*EXERCISE AIM*.
Print the lines below word for word, but leave out the pictures.

--- BEGIN ---

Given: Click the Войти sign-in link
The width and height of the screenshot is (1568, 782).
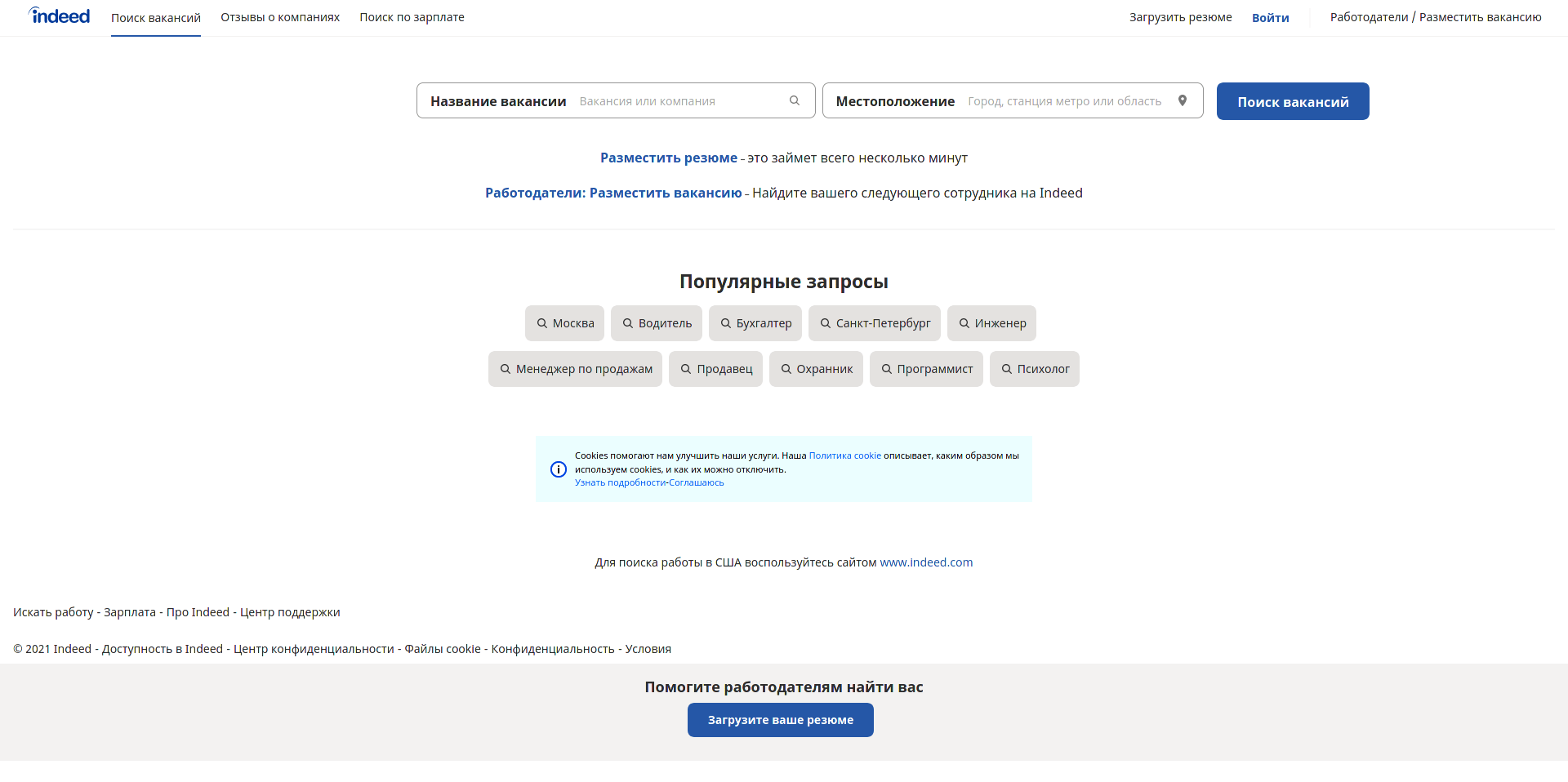Looking at the screenshot, I should pos(1270,18).
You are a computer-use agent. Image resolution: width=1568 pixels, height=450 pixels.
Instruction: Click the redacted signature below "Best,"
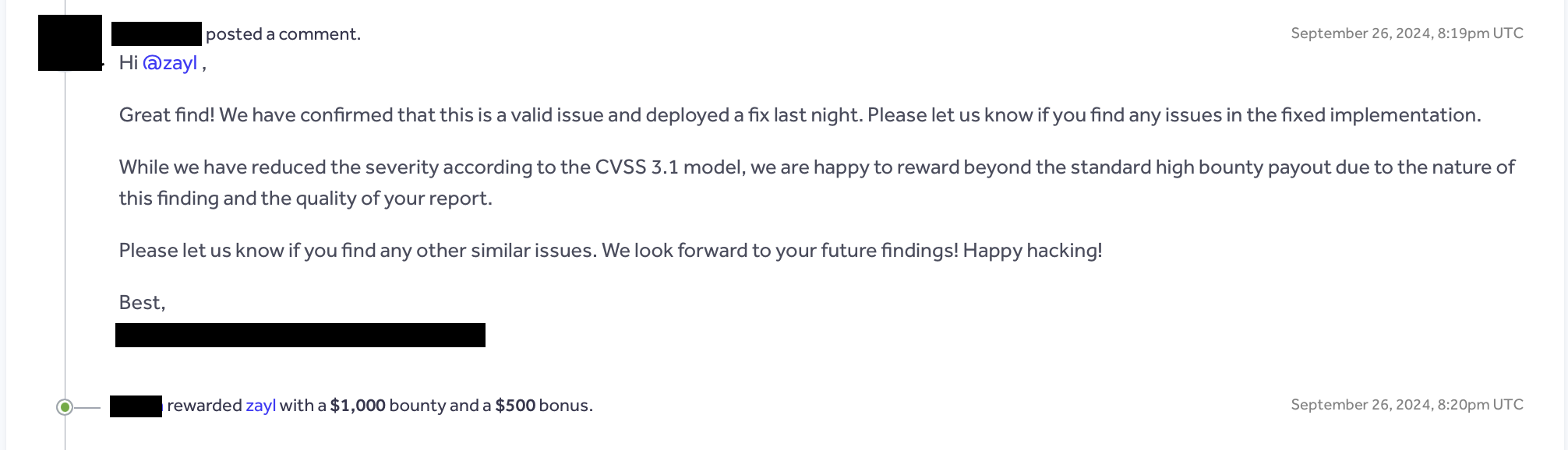[300, 335]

--- END ---

*COMPLETE ANSWER*.
Given: Click the Войти sign-in link
The width and height of the screenshot is (1568, 782).
Looking at the screenshot, I should pos(1270,18).
You are a computer-use agent. Image resolution: width=1568 pixels, height=450 pixels.
Instruction: Click the redacted signature below "Best,"
[300, 335]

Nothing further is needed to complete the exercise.